EXERCISE:
Reproduce the stretch from the start of the records through the line containing "(457, 289).", requests included. Scale every coordinate in the answers by 2.45 and round to whole numbers, with halves rounding up.

PROVIDED DATA:

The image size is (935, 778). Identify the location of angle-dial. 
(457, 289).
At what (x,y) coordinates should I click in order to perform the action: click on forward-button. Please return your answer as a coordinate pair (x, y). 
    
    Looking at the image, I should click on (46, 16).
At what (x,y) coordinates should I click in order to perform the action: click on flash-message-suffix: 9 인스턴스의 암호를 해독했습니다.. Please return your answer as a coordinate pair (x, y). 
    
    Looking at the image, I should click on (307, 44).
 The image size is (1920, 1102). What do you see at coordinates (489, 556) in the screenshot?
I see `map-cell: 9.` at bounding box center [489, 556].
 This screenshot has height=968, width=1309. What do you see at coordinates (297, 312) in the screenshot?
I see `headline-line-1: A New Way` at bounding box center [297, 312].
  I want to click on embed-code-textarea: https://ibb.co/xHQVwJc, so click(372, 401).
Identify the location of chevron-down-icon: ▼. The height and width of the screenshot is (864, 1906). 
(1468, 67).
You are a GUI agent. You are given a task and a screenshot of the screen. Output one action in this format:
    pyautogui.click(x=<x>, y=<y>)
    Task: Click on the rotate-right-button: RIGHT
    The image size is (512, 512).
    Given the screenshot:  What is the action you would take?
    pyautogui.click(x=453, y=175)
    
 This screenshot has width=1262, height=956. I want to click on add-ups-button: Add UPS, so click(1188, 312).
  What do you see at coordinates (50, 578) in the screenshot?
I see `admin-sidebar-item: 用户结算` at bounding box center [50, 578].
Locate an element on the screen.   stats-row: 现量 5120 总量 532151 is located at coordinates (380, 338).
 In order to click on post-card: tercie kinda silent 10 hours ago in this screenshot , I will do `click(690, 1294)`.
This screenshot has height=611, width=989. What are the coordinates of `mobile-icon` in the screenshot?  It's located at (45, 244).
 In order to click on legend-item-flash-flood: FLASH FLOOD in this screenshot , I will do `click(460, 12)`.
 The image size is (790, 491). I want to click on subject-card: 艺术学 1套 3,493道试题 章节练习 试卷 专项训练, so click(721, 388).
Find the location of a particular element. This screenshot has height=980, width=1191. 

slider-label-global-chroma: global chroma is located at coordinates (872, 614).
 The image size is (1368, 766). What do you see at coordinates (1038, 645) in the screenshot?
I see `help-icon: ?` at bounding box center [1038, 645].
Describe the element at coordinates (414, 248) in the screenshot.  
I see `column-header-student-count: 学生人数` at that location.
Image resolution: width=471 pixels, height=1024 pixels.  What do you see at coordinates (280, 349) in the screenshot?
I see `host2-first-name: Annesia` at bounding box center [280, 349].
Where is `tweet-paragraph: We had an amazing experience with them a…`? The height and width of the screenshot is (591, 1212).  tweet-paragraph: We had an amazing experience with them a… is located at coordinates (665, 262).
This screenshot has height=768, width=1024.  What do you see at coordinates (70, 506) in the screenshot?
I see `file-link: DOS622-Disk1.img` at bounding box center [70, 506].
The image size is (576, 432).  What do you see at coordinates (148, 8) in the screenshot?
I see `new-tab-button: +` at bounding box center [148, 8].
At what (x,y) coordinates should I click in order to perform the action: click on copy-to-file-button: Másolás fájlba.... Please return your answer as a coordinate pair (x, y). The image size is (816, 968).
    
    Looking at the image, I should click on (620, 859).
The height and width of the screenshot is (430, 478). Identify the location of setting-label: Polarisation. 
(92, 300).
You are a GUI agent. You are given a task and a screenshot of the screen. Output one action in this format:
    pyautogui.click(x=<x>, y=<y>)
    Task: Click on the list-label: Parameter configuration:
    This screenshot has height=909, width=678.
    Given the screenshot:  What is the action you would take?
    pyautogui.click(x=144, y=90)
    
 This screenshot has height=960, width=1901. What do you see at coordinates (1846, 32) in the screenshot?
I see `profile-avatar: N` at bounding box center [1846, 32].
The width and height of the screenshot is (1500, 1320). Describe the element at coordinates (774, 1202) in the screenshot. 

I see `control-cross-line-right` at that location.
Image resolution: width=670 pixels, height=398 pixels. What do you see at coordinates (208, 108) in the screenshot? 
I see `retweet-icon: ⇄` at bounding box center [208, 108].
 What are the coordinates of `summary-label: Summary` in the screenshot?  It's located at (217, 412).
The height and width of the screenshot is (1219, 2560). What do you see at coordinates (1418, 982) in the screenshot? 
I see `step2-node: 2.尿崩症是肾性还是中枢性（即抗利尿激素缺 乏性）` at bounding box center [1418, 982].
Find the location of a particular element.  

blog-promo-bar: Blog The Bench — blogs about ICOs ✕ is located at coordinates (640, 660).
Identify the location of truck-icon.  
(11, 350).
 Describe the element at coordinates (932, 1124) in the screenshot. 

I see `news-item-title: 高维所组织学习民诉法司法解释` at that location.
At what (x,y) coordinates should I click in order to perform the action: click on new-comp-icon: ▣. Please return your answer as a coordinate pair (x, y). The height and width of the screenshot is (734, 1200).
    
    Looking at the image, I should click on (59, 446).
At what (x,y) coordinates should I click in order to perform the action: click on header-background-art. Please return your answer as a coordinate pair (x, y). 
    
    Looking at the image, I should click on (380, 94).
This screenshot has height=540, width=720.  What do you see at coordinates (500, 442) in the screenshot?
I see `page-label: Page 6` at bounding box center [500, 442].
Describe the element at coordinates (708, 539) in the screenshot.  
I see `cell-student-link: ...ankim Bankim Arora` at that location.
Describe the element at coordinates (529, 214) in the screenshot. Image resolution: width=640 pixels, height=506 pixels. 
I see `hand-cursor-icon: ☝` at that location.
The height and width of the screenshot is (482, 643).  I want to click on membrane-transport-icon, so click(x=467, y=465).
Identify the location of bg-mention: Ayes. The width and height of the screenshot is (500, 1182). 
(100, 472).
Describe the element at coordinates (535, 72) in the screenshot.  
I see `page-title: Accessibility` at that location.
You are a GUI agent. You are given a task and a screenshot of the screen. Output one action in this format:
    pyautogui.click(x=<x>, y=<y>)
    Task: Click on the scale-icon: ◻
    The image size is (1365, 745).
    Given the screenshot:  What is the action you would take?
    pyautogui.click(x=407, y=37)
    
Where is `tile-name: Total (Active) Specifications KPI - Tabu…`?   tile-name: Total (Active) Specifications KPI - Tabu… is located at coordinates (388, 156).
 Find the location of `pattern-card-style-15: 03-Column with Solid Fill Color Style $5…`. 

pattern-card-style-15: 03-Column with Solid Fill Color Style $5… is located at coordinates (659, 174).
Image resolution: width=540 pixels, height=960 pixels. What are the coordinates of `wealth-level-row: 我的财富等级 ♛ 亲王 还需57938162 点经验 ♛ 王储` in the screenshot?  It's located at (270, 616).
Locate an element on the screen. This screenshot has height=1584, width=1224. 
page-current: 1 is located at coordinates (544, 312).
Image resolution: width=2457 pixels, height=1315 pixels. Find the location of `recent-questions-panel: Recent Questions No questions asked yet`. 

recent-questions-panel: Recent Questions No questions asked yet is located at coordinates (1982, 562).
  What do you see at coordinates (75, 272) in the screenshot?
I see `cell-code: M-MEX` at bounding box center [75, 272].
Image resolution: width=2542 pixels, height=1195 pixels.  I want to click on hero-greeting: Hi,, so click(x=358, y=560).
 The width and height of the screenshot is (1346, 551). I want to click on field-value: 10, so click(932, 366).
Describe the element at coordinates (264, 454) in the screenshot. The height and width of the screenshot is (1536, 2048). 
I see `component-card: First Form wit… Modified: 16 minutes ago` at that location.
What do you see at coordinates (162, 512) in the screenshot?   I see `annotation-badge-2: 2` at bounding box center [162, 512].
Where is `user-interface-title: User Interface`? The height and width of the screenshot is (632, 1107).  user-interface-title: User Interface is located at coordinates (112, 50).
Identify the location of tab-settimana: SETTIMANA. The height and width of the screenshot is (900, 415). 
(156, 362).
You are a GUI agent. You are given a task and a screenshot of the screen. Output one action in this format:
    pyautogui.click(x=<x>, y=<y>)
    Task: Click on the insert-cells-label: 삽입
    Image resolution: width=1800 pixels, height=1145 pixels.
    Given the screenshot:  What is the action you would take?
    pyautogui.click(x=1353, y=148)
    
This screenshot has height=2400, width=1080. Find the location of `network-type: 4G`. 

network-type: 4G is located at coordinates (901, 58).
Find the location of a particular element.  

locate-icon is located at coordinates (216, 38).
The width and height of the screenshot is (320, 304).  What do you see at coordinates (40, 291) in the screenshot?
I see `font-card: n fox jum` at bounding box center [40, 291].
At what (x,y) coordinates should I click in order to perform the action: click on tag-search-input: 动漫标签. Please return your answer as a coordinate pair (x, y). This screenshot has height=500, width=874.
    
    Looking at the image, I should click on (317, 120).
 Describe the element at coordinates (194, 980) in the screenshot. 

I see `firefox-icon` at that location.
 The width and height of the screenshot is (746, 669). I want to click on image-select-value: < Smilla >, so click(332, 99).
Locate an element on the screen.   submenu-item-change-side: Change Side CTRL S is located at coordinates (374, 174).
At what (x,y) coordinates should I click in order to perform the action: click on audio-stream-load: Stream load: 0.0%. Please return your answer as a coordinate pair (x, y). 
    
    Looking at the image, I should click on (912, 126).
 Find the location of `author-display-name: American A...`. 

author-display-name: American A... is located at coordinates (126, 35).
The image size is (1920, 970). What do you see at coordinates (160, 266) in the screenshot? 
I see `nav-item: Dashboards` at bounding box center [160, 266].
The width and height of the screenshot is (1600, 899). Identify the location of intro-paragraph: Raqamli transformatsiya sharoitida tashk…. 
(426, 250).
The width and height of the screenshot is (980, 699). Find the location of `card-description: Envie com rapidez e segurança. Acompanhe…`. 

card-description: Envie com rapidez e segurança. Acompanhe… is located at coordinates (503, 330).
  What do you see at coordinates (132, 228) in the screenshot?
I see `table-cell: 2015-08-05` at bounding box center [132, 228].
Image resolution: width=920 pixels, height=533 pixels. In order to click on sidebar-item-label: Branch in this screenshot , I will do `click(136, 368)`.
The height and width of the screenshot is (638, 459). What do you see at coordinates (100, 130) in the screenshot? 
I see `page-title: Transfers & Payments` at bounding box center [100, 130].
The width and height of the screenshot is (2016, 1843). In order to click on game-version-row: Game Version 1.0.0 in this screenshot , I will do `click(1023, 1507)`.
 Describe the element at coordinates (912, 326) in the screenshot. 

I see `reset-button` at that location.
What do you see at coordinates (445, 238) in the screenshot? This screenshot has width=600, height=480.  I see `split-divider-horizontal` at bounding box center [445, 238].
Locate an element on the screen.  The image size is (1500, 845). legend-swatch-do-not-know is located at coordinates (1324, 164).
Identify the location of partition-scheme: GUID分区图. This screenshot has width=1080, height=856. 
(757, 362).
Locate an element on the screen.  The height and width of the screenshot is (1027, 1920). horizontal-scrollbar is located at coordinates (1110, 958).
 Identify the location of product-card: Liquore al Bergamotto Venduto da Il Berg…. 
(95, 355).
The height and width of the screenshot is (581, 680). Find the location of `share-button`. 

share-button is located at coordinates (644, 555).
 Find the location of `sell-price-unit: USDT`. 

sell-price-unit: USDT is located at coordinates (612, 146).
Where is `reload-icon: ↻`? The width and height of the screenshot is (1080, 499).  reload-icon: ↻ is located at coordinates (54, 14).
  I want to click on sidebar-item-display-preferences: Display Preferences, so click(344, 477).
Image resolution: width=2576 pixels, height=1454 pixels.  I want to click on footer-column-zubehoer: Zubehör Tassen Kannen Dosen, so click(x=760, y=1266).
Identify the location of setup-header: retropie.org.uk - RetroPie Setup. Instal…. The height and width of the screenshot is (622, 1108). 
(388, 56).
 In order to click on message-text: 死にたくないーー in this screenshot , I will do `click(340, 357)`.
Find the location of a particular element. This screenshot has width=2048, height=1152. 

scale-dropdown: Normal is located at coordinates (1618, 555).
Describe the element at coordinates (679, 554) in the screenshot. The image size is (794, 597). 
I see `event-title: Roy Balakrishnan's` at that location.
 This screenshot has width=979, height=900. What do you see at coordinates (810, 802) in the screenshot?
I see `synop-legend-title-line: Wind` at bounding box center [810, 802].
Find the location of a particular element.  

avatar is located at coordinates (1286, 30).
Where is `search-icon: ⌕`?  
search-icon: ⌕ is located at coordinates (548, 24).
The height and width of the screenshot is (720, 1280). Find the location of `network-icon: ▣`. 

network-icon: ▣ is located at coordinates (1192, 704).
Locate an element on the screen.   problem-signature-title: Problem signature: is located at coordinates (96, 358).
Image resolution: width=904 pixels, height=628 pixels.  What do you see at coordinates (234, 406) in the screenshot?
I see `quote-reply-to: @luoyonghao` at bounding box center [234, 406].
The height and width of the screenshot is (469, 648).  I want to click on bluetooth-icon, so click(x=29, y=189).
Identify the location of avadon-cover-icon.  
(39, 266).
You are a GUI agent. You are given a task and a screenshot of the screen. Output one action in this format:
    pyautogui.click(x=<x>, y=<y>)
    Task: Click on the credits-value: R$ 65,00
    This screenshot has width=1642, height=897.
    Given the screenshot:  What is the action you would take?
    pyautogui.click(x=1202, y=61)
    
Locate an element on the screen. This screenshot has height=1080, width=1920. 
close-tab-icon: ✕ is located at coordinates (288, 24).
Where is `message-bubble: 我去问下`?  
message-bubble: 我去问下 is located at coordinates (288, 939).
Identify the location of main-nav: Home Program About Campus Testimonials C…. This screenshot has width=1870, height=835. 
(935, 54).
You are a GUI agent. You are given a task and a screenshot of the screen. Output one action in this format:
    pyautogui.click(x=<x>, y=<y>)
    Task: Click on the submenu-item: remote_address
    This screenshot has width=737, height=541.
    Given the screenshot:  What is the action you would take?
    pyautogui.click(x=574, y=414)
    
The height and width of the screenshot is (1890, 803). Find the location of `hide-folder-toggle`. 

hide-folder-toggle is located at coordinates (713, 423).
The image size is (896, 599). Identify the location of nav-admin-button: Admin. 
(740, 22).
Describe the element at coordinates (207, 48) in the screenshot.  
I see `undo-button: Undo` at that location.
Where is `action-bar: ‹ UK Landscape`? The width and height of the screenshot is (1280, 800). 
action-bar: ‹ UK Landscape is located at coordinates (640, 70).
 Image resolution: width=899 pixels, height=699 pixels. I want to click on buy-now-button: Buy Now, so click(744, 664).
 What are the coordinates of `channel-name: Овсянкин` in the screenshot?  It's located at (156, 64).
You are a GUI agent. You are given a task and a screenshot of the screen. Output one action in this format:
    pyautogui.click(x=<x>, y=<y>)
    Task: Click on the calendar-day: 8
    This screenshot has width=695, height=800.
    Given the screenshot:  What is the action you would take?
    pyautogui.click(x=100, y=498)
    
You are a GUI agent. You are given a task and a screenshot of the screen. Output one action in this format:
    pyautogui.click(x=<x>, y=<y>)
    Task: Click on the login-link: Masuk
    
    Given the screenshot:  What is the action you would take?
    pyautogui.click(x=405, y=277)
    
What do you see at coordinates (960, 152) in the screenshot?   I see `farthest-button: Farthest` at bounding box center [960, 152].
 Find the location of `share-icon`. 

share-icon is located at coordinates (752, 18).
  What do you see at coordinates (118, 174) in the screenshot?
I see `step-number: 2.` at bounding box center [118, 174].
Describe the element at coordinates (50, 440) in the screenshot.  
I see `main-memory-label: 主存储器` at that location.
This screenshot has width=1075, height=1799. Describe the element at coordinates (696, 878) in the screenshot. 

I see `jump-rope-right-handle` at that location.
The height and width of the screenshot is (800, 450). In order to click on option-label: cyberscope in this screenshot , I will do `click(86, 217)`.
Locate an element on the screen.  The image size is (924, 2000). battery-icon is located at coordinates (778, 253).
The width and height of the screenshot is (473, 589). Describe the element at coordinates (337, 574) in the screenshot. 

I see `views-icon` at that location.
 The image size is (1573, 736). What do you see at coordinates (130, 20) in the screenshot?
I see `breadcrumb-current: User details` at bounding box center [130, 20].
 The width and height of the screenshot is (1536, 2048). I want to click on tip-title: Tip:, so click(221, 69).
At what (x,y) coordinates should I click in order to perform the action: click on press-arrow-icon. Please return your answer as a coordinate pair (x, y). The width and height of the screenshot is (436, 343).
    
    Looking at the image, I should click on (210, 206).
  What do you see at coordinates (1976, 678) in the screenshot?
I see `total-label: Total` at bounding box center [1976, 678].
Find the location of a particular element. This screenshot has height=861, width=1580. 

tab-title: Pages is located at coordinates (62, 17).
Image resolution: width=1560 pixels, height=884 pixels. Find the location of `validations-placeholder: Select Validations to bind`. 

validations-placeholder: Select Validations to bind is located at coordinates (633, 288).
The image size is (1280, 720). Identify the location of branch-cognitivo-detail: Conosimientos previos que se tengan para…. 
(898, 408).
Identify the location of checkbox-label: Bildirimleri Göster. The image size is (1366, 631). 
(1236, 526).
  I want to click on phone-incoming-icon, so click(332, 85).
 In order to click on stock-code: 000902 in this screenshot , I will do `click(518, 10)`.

RESULT OF THIS TASK:
The image size is (935, 778). Identify the location of angle-dial. 
(1120, 708).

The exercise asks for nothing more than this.